[WORK TO COMPLETE]: The reply to the records below should contain exactly the lines from the line with "Task: Click the zoom in magnifier icon" through the line with "Screen dimensions: 935x1663", and nothing besides.

[Stored dataset items]
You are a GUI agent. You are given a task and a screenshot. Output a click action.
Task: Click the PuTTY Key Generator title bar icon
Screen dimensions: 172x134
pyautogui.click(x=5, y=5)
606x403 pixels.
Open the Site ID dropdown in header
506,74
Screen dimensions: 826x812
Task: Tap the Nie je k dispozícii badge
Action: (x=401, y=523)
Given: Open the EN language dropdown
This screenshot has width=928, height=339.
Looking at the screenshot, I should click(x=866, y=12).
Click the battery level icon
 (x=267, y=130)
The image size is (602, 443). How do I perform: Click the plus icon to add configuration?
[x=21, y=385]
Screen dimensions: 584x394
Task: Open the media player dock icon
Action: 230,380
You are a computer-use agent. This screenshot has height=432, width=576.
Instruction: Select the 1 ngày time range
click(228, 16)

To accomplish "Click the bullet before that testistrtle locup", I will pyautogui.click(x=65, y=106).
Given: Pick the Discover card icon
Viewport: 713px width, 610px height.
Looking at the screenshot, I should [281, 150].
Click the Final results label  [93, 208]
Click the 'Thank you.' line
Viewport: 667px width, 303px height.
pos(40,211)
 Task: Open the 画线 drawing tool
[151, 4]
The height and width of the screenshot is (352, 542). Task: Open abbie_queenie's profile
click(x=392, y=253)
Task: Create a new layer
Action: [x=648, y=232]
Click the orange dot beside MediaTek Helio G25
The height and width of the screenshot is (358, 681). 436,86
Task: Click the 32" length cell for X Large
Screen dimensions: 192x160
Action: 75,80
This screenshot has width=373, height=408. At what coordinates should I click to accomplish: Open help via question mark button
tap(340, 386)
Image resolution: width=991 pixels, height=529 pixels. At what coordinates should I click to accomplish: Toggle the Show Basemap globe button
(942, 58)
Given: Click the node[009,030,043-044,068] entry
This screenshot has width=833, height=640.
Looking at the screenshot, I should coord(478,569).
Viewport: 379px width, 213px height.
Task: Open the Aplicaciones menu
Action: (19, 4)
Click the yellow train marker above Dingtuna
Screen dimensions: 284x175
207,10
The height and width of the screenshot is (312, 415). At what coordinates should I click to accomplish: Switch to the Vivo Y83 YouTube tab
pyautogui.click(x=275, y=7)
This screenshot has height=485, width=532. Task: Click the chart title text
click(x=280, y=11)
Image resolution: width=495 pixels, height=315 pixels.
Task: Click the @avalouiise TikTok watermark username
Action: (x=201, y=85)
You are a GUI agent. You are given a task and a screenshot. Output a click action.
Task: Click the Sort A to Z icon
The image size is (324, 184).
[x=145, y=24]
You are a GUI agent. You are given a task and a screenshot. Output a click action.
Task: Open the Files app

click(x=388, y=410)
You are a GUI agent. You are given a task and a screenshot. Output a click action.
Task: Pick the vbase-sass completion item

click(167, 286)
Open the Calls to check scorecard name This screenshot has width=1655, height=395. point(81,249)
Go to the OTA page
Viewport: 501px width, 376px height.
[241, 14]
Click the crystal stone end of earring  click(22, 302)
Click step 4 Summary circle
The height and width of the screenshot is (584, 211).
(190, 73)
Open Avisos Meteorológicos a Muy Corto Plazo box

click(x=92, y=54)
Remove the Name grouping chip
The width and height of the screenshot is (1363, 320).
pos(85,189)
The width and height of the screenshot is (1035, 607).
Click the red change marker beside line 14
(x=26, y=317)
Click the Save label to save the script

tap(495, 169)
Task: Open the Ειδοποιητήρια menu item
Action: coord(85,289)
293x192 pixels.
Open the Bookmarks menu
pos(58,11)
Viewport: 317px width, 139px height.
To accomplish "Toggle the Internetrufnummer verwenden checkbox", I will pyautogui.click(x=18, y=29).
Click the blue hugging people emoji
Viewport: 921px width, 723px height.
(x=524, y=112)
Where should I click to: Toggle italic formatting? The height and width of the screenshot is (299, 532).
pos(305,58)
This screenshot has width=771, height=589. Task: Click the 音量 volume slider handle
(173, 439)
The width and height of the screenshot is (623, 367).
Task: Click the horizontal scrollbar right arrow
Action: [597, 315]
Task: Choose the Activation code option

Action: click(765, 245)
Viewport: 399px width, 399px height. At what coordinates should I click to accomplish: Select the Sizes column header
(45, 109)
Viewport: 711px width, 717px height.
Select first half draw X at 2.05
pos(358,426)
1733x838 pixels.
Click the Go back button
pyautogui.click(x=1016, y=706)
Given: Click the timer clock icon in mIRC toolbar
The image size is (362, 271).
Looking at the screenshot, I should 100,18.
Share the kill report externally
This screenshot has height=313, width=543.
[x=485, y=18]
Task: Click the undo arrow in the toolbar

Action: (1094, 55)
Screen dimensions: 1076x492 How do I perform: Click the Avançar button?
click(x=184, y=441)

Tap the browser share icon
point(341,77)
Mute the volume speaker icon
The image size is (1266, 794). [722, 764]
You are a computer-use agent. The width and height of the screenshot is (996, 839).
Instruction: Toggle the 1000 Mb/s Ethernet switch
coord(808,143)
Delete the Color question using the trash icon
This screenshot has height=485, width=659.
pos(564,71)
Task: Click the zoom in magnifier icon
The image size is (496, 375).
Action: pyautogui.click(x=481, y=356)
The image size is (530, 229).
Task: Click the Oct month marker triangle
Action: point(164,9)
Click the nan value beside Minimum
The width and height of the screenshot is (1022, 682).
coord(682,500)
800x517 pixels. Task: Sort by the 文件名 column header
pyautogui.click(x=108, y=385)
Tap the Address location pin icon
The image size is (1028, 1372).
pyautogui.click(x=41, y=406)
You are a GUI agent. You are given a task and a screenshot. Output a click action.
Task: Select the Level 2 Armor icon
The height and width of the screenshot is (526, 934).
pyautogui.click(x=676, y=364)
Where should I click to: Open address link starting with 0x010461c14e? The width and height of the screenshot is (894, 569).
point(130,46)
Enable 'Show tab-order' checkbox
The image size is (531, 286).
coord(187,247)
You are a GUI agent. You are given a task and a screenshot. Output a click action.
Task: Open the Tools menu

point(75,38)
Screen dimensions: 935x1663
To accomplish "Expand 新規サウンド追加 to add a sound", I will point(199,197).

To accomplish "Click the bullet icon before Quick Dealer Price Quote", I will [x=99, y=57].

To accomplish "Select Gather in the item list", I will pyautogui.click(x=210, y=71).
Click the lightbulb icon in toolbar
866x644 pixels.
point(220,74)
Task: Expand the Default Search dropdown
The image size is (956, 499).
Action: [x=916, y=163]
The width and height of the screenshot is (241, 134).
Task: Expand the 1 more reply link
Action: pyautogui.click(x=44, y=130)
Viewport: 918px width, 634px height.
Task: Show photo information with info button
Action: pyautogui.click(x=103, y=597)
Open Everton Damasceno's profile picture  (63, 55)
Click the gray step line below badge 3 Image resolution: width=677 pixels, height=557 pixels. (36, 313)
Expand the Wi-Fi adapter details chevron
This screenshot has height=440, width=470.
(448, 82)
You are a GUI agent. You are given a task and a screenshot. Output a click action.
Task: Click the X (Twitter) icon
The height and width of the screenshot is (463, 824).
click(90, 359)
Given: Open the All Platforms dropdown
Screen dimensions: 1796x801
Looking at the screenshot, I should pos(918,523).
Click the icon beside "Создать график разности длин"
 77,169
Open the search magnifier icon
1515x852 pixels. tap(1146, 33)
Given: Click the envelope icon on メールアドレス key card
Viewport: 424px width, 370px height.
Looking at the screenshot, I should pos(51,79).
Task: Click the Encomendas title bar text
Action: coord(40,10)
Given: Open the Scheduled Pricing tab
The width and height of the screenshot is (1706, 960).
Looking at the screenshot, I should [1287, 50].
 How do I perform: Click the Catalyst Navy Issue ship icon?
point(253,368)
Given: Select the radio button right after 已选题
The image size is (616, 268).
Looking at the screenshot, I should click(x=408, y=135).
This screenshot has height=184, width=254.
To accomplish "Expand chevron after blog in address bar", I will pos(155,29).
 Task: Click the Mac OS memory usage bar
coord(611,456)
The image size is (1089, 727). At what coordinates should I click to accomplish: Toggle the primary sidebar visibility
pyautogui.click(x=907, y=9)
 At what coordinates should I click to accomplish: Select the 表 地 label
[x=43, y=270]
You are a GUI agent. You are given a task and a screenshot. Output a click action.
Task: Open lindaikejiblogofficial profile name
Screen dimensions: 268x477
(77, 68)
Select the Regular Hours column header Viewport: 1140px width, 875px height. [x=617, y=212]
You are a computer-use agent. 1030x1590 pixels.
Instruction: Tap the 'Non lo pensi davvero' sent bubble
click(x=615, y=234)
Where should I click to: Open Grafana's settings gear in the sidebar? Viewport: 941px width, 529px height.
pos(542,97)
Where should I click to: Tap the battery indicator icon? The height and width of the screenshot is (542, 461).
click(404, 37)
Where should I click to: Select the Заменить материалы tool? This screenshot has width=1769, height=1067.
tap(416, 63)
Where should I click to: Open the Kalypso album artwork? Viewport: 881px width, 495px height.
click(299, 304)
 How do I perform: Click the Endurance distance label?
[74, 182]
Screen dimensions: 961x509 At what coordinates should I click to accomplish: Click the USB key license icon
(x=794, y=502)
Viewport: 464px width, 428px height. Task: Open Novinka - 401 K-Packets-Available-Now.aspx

[ANSWER SPACE]:
Task: Click the zoom in magnifier icon
The image size is (496, 375).
Action: pyautogui.click(x=481, y=356)
The image size is (530, 229).
Task: Click the Oct month marker triangle
Action: point(164,9)
Click the nan value beside Minimum
The width and height of the screenshot is (1022, 682).
coord(682,500)
800x517 pixels. Task: Sort by the 文件名 column header
pyautogui.click(x=108, y=385)
Tap the Address location pin icon
The image size is (1028, 1372).
pyautogui.click(x=41, y=406)
You are a GUI agent. You are given a task and a screenshot. Output a click action.
Task: Select the Level 2 Armor icon
The height and width of the screenshot is (526, 934).
pyautogui.click(x=676, y=364)
Where should I click to: Open address link starting with 0x010461c14e? The width and height of the screenshot is (894, 569).
point(130,46)
Enable 'Show tab-order' checkbox
The image size is (531, 286).
coord(187,247)
You are a GUI agent. You are given a task and a screenshot. Output a click action.
Task: Open the Tools menu

point(75,38)
Screen dimensions: 935x1663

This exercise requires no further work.